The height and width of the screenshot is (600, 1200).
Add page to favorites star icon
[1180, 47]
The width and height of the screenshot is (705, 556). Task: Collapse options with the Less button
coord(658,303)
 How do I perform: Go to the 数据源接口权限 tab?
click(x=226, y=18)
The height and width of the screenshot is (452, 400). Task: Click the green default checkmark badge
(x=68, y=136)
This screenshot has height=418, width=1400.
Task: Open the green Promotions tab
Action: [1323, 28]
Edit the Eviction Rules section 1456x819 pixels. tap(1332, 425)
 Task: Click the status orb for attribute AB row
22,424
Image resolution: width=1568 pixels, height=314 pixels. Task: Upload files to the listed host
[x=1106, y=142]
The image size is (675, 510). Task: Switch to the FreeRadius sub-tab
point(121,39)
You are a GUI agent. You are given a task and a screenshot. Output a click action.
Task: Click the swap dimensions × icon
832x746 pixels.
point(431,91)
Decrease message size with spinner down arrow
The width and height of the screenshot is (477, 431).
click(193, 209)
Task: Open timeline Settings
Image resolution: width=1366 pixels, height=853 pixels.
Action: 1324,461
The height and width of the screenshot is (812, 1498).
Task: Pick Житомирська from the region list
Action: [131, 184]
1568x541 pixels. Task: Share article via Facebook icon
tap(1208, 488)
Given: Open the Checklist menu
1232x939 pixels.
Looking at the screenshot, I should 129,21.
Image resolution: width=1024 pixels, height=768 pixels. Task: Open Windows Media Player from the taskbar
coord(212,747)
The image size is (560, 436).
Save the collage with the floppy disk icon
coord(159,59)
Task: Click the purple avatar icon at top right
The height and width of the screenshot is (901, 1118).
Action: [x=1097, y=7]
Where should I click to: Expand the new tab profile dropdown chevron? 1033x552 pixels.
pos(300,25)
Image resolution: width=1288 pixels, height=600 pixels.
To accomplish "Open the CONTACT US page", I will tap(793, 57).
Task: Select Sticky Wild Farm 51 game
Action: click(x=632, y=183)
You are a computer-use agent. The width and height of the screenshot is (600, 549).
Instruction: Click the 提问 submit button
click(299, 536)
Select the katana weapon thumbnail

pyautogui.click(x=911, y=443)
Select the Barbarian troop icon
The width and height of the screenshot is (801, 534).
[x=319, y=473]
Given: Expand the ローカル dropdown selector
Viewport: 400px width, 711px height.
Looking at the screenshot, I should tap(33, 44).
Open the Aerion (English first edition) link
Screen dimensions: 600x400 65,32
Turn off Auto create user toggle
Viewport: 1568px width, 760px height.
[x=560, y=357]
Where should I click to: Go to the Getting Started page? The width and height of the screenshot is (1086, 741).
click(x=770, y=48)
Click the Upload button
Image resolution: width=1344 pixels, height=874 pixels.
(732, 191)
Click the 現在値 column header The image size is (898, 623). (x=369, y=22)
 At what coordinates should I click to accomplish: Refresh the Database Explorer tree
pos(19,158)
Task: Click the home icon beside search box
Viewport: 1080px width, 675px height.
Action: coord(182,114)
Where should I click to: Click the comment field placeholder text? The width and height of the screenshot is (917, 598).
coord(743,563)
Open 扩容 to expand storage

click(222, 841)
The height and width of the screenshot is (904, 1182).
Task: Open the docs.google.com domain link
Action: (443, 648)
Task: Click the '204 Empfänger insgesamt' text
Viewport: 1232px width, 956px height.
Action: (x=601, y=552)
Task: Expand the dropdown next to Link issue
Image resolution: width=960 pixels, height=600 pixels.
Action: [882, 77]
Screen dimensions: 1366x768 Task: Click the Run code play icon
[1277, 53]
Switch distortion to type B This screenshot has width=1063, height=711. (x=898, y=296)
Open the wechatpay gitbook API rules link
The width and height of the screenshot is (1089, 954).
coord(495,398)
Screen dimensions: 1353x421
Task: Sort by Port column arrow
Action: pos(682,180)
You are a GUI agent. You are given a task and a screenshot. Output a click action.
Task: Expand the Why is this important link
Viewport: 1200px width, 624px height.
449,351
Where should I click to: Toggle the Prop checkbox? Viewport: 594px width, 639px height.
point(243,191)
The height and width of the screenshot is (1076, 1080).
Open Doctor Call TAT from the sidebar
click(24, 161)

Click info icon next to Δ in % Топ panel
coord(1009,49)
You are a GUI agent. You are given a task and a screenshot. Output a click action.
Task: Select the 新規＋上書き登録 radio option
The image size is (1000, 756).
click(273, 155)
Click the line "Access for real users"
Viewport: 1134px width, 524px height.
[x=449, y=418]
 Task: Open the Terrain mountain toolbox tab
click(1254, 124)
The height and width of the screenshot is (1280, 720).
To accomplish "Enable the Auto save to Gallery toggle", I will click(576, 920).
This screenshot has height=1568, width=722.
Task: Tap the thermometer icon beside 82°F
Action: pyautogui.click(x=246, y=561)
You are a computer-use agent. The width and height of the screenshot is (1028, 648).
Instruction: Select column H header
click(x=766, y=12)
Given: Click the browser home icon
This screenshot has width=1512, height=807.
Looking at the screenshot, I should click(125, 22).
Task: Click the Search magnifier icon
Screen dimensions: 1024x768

------------------------------------------------------------

■ WORK TASK: The reply should consist of all the records, repeated exactly.

■ WRITTEN SOLUTION:
The height and width of the screenshot is (600, 1200).
Add page to favorites star icon
[1180, 47]
The width and height of the screenshot is (705, 556). Task: Collapse options with the Less button
coord(658,303)
 How do I perform: Go to the 数据源接口权限 tab?
click(x=226, y=18)
The height and width of the screenshot is (452, 400). Task: Click the green default checkmark badge
(x=68, y=136)
This screenshot has height=418, width=1400.
Task: Open the green Promotions tab
Action: [1323, 28]
Edit the Eviction Rules section 1456x819 pixels. tap(1332, 425)
 Task: Click the status orb for attribute AB row
22,424
Image resolution: width=1568 pixels, height=314 pixels. Task: Upload files to the listed host
[x=1106, y=142]
The image size is (675, 510). Task: Switch to the FreeRadius sub-tab
point(121,39)
You are a GUI agent. You are given a task and a screenshot. Output a click action.
Task: Click the swap dimensions × icon
832x746 pixels.
point(431,91)
Decrease message size with spinner down arrow
The width and height of the screenshot is (477, 431).
click(193, 209)
Task: Open timeline Settings
Image resolution: width=1366 pixels, height=853 pixels.
Action: 1324,461
The height and width of the screenshot is (812, 1498).
Task: Pick Житомирська from the region list
Action: [131, 184]
1568x541 pixels. Task: Share article via Facebook icon
tap(1208, 488)
Given: Open the Checklist menu
1232x939 pixels.
Looking at the screenshot, I should 129,21.
Image resolution: width=1024 pixels, height=768 pixels. Task: Open Windows Media Player from the taskbar
coord(212,747)
The image size is (560, 436).
Save the collage with the floppy disk icon
coord(159,59)
Task: Click the purple avatar icon at top right
The height and width of the screenshot is (901, 1118).
Action: [x=1097, y=7]
Where should I click to: Expand the new tab profile dropdown chevron? 1033x552 pixels.
pos(300,25)
Image resolution: width=1288 pixels, height=600 pixels.
To accomplish "Open the CONTACT US page", I will tap(793, 57).
Task: Select Sticky Wild Farm 51 game
Action: click(x=632, y=183)
You are a computer-use agent. The width and height of the screenshot is (600, 549).
Instruction: Click the 提问 submit button
click(299, 536)
Select the katana weapon thumbnail

pyautogui.click(x=911, y=443)
Select the Barbarian troop icon
The width and height of the screenshot is (801, 534).
[x=319, y=473]
Given: Expand the ローカル dropdown selector
Viewport: 400px width, 711px height.
Looking at the screenshot, I should tap(33, 44).
Open the Aerion (English first edition) link
Screen dimensions: 600x400 65,32
Turn off Auto create user toggle
Viewport: 1568px width, 760px height.
[x=560, y=357]
Where should I click to: Go to the Getting Started page? The width and height of the screenshot is (1086, 741).
click(x=770, y=48)
Click the Upload button
Image resolution: width=1344 pixels, height=874 pixels.
(732, 191)
Click the 現在値 column header The image size is (898, 623). (x=369, y=22)
 At what coordinates should I click to accomplish: Refresh the Database Explorer tree
pos(19,158)
Task: Click the home icon beside search box
Viewport: 1080px width, 675px height.
Action: coord(182,114)
Where should I click to: Click the comment field placeholder text? The width and height of the screenshot is (917, 598).
coord(743,563)
Open 扩容 to expand storage

click(222, 841)
The height and width of the screenshot is (904, 1182).
Task: Open the docs.google.com domain link
Action: (443, 648)
Task: Click the '204 Empfänger insgesamt' text
Viewport: 1232px width, 956px height.
Action: (x=601, y=552)
Task: Expand the dropdown next to Link issue
Image resolution: width=960 pixels, height=600 pixels.
Action: [882, 77]
Screen dimensions: 1366x768 Task: Click the Run code play icon
[1277, 53]
Switch distortion to type B This screenshot has width=1063, height=711. (x=898, y=296)
Open the wechatpay gitbook API rules link
The width and height of the screenshot is (1089, 954).
coord(495,398)
Screen dimensions: 1353x421
Task: Sort by Port column arrow
Action: pos(682,180)
You are a GUI agent. You are given a task and a screenshot. Output a click action.
Task: Expand the Why is this important link
Viewport: 1200px width, 624px height.
449,351
Where should I click to: Toggle the Prop checkbox? Viewport: 594px width, 639px height.
point(243,191)
The height and width of the screenshot is (1076, 1080).
Open Doctor Call TAT from the sidebar
click(24, 161)

Click info icon next to Δ in % Топ panel
coord(1009,49)
You are a GUI agent. You are given a task and a screenshot. Output a click action.
Task: Select the 新規＋上書き登録 radio option
The image size is (1000, 756).
click(273, 155)
Click the line "Access for real users"
Viewport: 1134px width, 524px height.
[x=449, y=418]
 Task: Open the Terrain mountain toolbox tab
click(1254, 124)
The height and width of the screenshot is (1280, 720).
To accomplish "Enable the Auto save to Gallery toggle", I will click(576, 920).
This screenshot has height=1568, width=722.
Task: Tap the thermometer icon beside 82°F
Action: pyautogui.click(x=246, y=561)
You are a computer-use agent. The width and height of the screenshot is (1028, 648).
Instruction: Select column H header
click(x=766, y=12)
Given: Click the browser home icon
This screenshot has width=1512, height=807.
Looking at the screenshot, I should click(125, 22).
Task: Click the Search magnifier icon
Screen dimensions: 1024x768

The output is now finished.